No último trimestre de 2008 foram sepultadas as esperanças de que a crise internacional passasse pela economia brasileira como uma ventania forte observada de dentro de casa. Tremessem os vidros, houvesse um barulho assustador, voassem mesmo algumas telhas, mas, no geral, apenas um susto. Ainda não é totalmente claro se, ao final, sofreremos mais susto do que danos extensivos. Nunca foi tão preciso o clichê de que o futuro é incerto. De qualquer forma, se tudo acabar se resumindo para nós numa forte ventania, no mínimo já sabemos que deixamos algumas janelas abertas e alguns quadros na parede já saíram voando e algumas porcelanas já se partiram. O vento ainda é forte e temos que tentar fechar as janelas para evitar danos maiores.

Como já é conhecimento de todos, a crise americana não nos atingiu de forma tão dura como ocorreu com outros países, porque o sistema financeiro brasileiro está ha anos pendurado na dívida pública doméstica e não viu necessidade de se envolver em esquemas mirabolantes como os financiamento de hipotecas subprime para ganhar muito dinheiro.

• **Problema proposto 1**
Segundo o texto sobre a crise internacional e a economia brasileira, em que período foram sepultadas as esperanças de que a crise passasse pelo país como uma ventania forte observada de dentro de casa?
• **Problema proposto 2**
Prossiga com o texto sobre a crise internacional e a economia brasileira a partir da última frase apresentada.

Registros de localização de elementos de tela
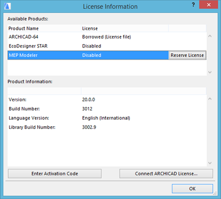Click the Product Name column header
The image size is (221, 199).
click(x=44, y=29)
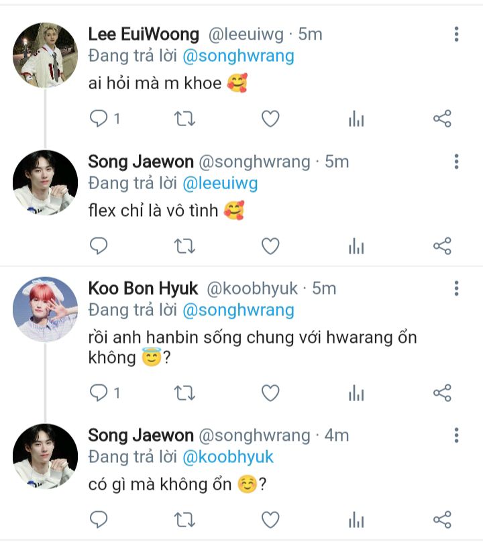Open Koo Bon Hyuk's profile picture
This screenshot has width=483, height=542.
[45, 309]
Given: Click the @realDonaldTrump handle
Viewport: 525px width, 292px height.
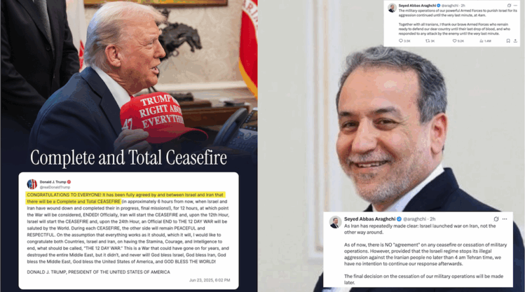Looking at the screenshot, I should pyautogui.click(x=55, y=187).
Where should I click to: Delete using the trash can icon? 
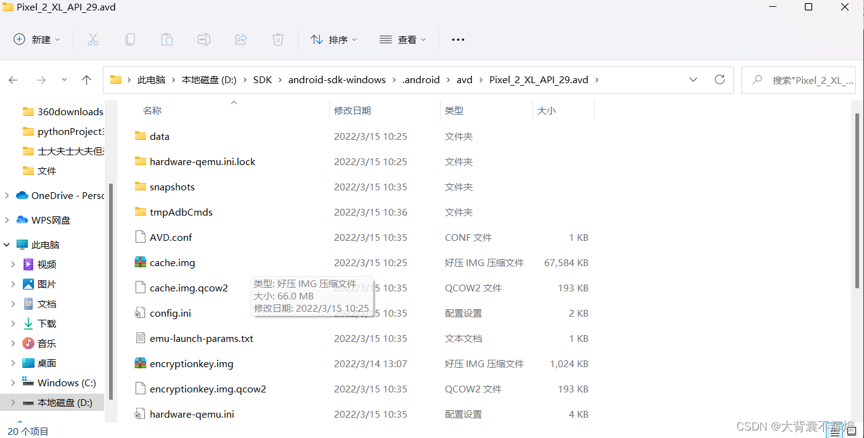click(x=278, y=39)
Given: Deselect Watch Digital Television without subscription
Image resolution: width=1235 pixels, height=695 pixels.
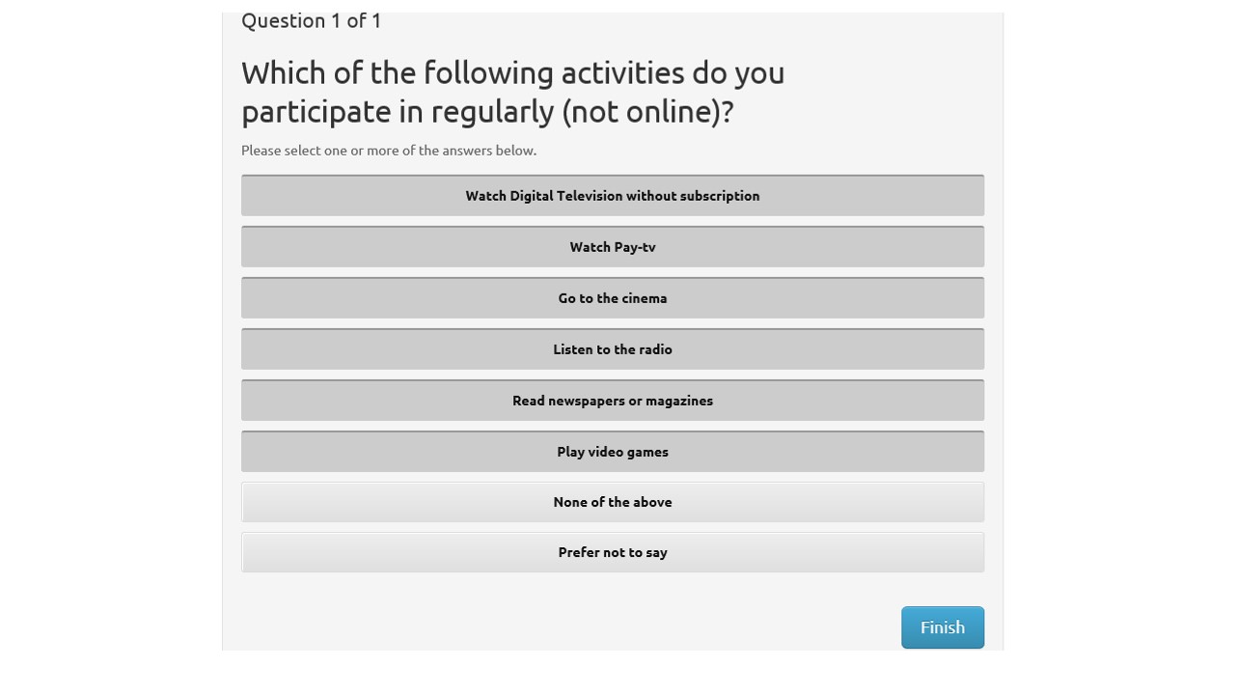Looking at the screenshot, I should pyautogui.click(x=612, y=196).
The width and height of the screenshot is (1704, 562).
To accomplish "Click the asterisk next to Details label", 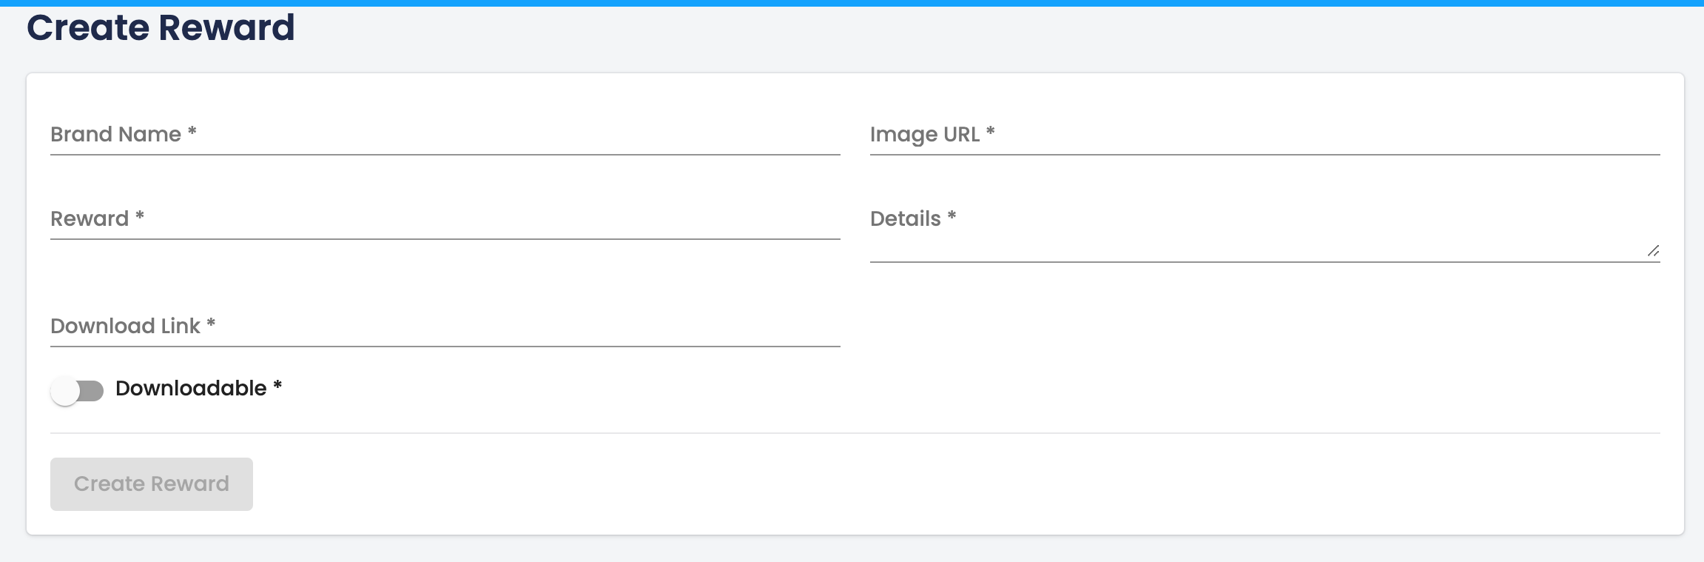I will pos(952,216).
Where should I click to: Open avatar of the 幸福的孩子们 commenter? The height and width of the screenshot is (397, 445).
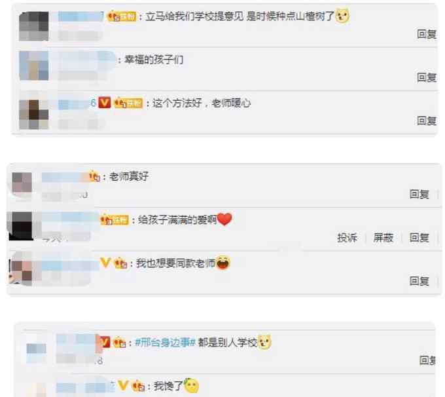click(34, 66)
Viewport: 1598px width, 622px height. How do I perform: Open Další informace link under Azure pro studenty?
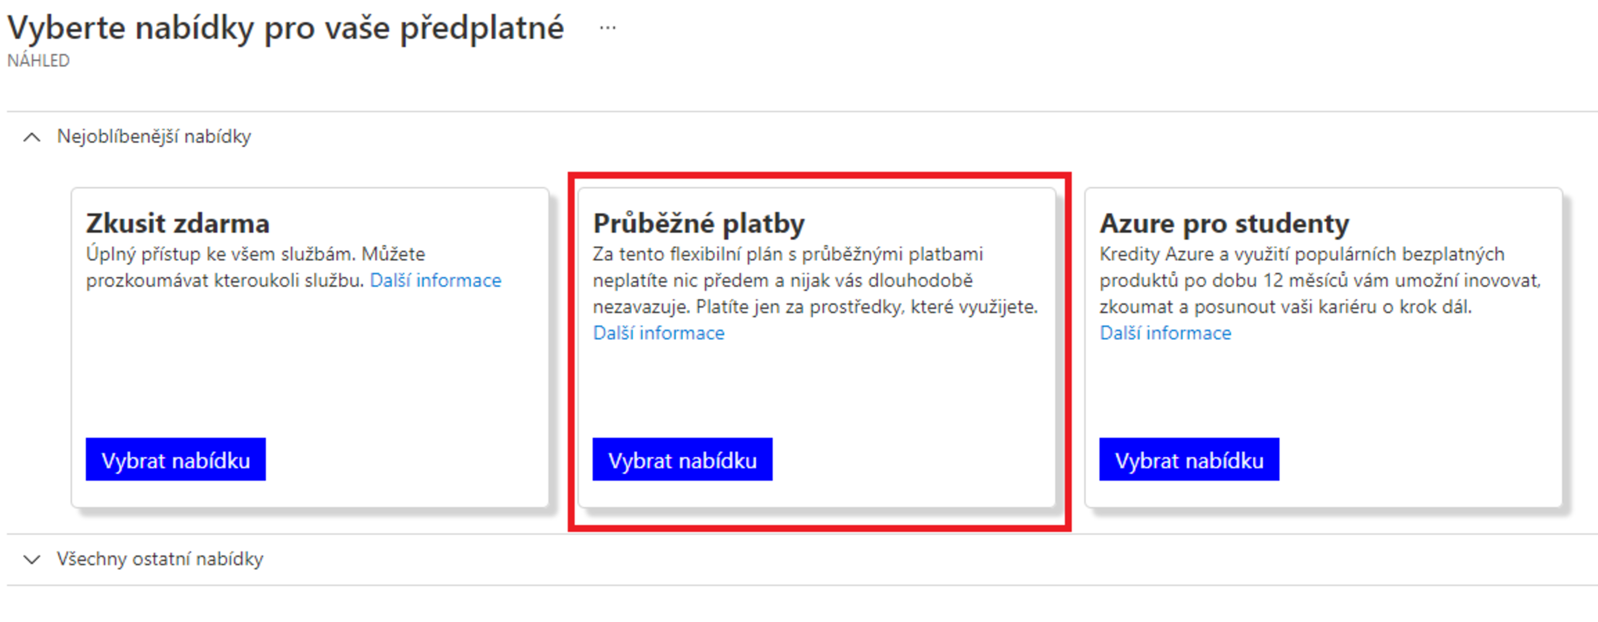click(1165, 333)
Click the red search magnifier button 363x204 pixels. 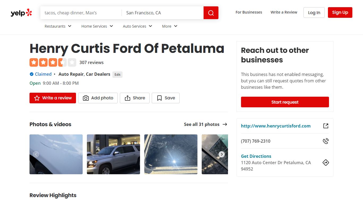point(211,13)
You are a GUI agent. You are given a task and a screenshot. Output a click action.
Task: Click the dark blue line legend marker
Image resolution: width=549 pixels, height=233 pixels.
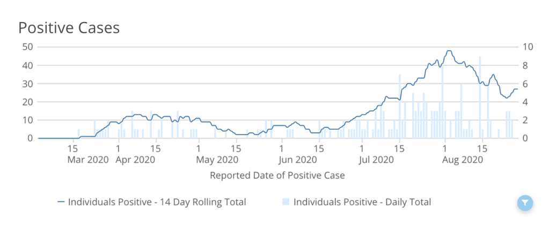coord(61,202)
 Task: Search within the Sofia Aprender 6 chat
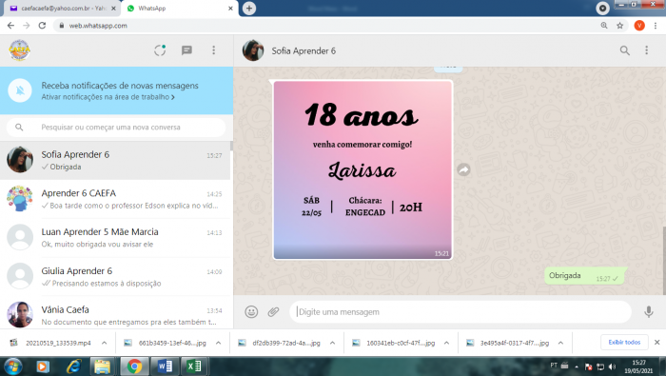(x=624, y=50)
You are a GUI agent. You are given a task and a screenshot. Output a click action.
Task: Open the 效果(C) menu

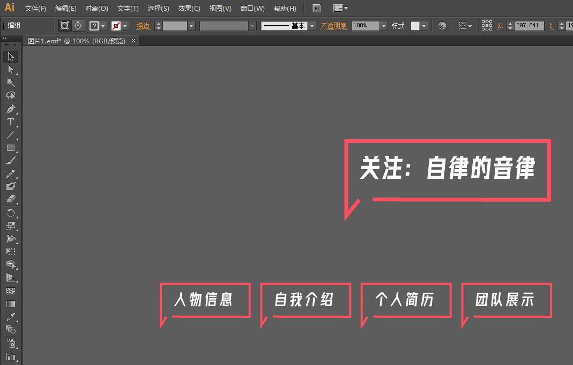coord(189,8)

• **Resposta esperada 1**
No último trimestre de 2008.

• **Resposta esperada 2**
Americanos e ingleses gostam muito de um conceito chamado de serendipity, isto é, um resultado feliz mas totalmente inesperado de uma decisão voltada para objetivos completamente diferentes. Serendipity foi o que tivemos com o banco central que o bom deus (ou o demônio) nos deu: a política de juros altos e o real sobrevalorizado promovida por anos pela autoridade monetária fez com que os bancos brasileiros não se interessassem pelas miragens do mercado financeiro internacional e agora não sofrêssemos o impacto da crise que atinge não apenas os americanos, mas também europeus, asiáticos, etc.

Mas é impossível que uma economia que representa de um quarto a um quinto da economia mundial sofra uma crise grave como essa, que ameaça mesmo tornar-se uma depressão (até pela sua duração: estamos entrando no terceiro ano desde o início da crise, no primeiro semestre de 2007), sem que todos sejamos de alguma forma atingidos.

Já não importa muito recapitular como isso aconteceu, no segundo semestre do ano passado, culminando na queda espetacular do Produto Interno Bruto do último trimestre de 2008. O cenário mudou, de setembro para a frente, e a situação, até então relativamente benigna, tornou-se muito mais dramaticamente perigosa, exigindo a definição de políticas de governo muito melhor definidas do que se teve até o momento.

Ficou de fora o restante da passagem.